This is the part of the conversation that matters most, because the keyword "performance training" gets used so loosely that most people don't know what it actually means.

AT+ is not extended physical therapy. PT is restorative care. It addresses pain, restores function, and returns a patient to baseline. By the time a patient is referred to AT+, they've already done that work — either at Restore Thrive or somewhere else. AT+ picks up where PT leaves off.

AT+ is not personal training. I have respect for good personal trainers, but personal training and athletic training are different professions with different scopes. A licensed athletic trainer brings a clinical background — injury history, return-to-sport protocols, the ability to communicate with PTs and physicians, the training to recognize when something isn't right, and route it appropriately. We bridge the gap because we have feet in both worlds.

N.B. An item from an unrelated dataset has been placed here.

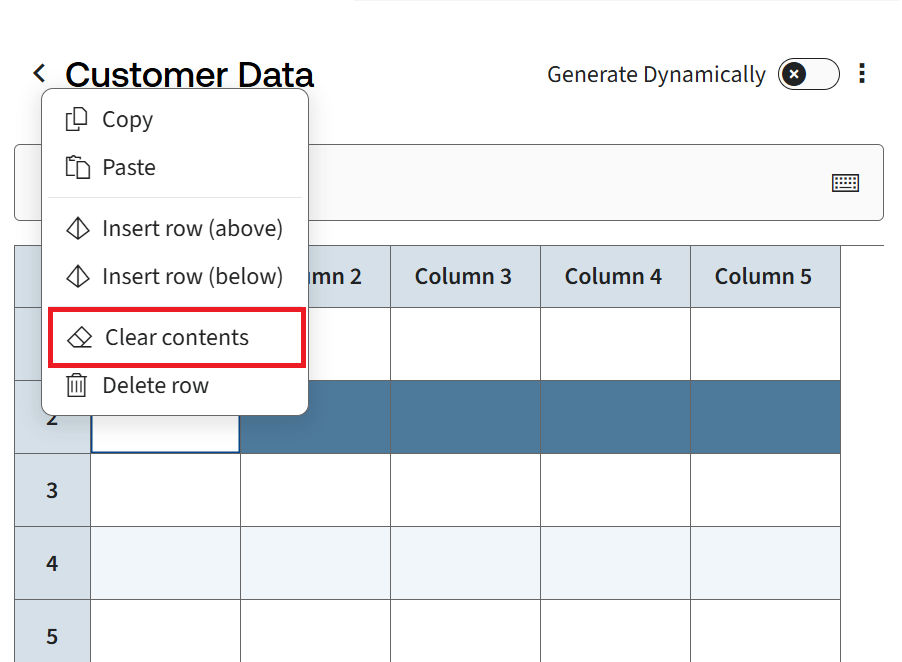
Task: Click the keyboard icon in the input bar
Action: point(845,183)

AT+ is not sport-specific skill work. A baseball player needs a hitting coach. A golfer needs a swing coach. A lifter needs to spend time on competition lifts. AT+ isn't trying to replace any of those. What AT+ does is build the underlying athletic foundation — the strength, the movement quality, the central nervous system capacity — that lets all of that skill work translate into actual performance.

The simplest way I can put it: AT+ is what happens when you take the principles that get pro athletes back to elite performance, and you scale them down — with the same care — for the athlete who's standing in front of you. Whoever that athlete is.

How it fits at Restore Thrive

The reason this works at Restore Thrive specifically, and the reason it's harder to do anywhere else, is that the model lets us actually deliver it.

We're not a high-volume clinic. We don't have to see 30 patients a day to keep the lights on. 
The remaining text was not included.